Enforcing non-compete clauses has been the subject of many Court cases over the years. While generally they can be challenging to enforce, if carefully drafted and tailored to the role and circumstances, Courts can grant injunctions to prevent ex-employees joining their new employer. Restricted periods are usually three to six months, but Courts have enforced non-compete clauses which last longer.

From the perspective of a business recruiting staff, the reforms are a welcome change. In fast paced industries, waiting three months for an incoming employee to be outside their restricted period is far more palatable than waiting six or 12 months. Individuals who bring with them a substantial client following will be able to move jobs more easily and without the fear that they could face an injunction. Equally, the new employer also knows that it will no longer face a civil claim for inducing a breach
of contract, beyond the three month restricted period. However, it poses a real concern from a retention perspective, with employees more likely to explore job opportunities elsewhere without the fear of retaliation and feeling able to cope with a three-month restricted period rather than much longer.


Businesses should act now to take a two-pronged approach in respect of retaining employees and protecting their legitimate business interests. Retention should not be as a result of employees feeling that they ‘can’t’ leave a role, but because they choose not to. This means being proactive and looking at the culture of a business, the opportunities available to existing employees and recognising the employee’s value through incentives such as a good benefits package, flexibility where possible and an attractive salary at market rate.

Post-pandemic, more and more employees reported that a healthy work-life balance was essential to their good mental health and their desire to remain with their employer. This is an opportunity for businesses to review existing policies and packages and
shift the focus away from preventing employees joining a competitor to creating an environment in which they thrive and are not looking elsewhere.

Inevitably of course, there will be employees who leave, irrespective of how good the work culture is. To address that, businesses should look now at the methods which remain available to them to protect their legitimate business interests and in particular revisit their contracts and policies as they can be effectively used to minimise the risk of damage when the person leaves.


Relying on garden leave clauses, for example, is a very obvious method to keep employees away from competitors during a period of notice, whilst keeping them contractually bound by confidentiality obligations. Following a period of garden leave, post termination restrictions can kick in which, in many cases, will achieve the additional protection being lost in the reforms. However, employers do need to ensure their contracts of employment give them the power to place an employee on garden leave.

It should be noted that the reforms do not extend to other restrictive covenants such as non-solicitation, non-dealing and non-poaching clauses. These alone can provide substantial protection to a business’ legitimate interests and employers should look
at ways of strengthening these provisions in their contracts in light of the upcoming changes. However, they must be drafted correctly to be enforceable and employers should not include them in everyone’s contract as that will weaken enforceability.

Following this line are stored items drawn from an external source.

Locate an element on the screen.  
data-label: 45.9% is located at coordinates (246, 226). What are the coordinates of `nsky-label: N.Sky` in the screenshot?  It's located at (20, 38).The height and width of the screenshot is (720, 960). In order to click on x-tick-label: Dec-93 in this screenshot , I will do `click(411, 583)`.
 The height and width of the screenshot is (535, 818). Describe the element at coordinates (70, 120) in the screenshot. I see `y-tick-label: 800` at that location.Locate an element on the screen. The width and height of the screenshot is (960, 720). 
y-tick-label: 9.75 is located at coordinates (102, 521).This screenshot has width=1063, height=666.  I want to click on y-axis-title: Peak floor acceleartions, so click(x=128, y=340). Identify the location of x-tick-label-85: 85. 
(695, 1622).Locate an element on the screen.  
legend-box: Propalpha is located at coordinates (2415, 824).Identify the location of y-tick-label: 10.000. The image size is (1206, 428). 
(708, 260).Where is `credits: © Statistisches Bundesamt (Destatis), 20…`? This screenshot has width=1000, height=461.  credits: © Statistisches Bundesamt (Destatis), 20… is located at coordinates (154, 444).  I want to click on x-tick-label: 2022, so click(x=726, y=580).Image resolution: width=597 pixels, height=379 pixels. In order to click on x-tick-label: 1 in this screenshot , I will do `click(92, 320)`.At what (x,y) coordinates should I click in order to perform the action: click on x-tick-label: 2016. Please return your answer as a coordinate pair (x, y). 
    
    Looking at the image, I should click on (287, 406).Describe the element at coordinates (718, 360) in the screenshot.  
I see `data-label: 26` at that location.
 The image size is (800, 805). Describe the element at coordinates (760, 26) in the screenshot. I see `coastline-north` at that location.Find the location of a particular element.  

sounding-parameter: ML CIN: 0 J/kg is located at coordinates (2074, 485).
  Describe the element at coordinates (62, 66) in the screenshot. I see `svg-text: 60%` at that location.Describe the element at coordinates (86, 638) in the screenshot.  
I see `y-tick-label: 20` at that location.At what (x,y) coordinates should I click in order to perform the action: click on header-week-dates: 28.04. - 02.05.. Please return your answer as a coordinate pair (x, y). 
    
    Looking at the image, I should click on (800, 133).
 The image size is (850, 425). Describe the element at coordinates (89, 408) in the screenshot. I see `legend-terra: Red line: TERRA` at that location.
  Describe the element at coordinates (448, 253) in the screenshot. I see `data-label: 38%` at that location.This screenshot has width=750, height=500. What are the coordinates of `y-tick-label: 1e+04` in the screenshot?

The implications of the reform for settlement agreements are yet to be explicitly addressed. Employers often agree to additional non-compete restrictions as part of an agreed settlement with an exiting employee, often in return for an additional payment. Settlement agreements may continue to fall outside the scope of the reform, allowing employers to include longer non-compete clauses.

Additionally, the reform’s impact on existing employees’ non-compete clauses lasting longer than three months, remains uncertain. Employers might face the challenge of re-negotiating contractual terms to comply with the new legislation, while preserving essential business protections.

The legal landscape of non-compete reform poses challenges and opportunities for employers and employees alike. As the proposed changes to non-competes inches closer to becoming law, businesses must carefully navigate the impli-cations for recruitment and retention strategies, by revisiting their existing contracts to maximise the protections, as well as reviewing their approach to incentivising employees to remain with them. This is also a ripe opport-unity for businesses to investigate
and address any cultural concerns which would encourage employees to consider making a move, in order to create a strong, committed staff base and minimise both the number and negative impact of exiting employees.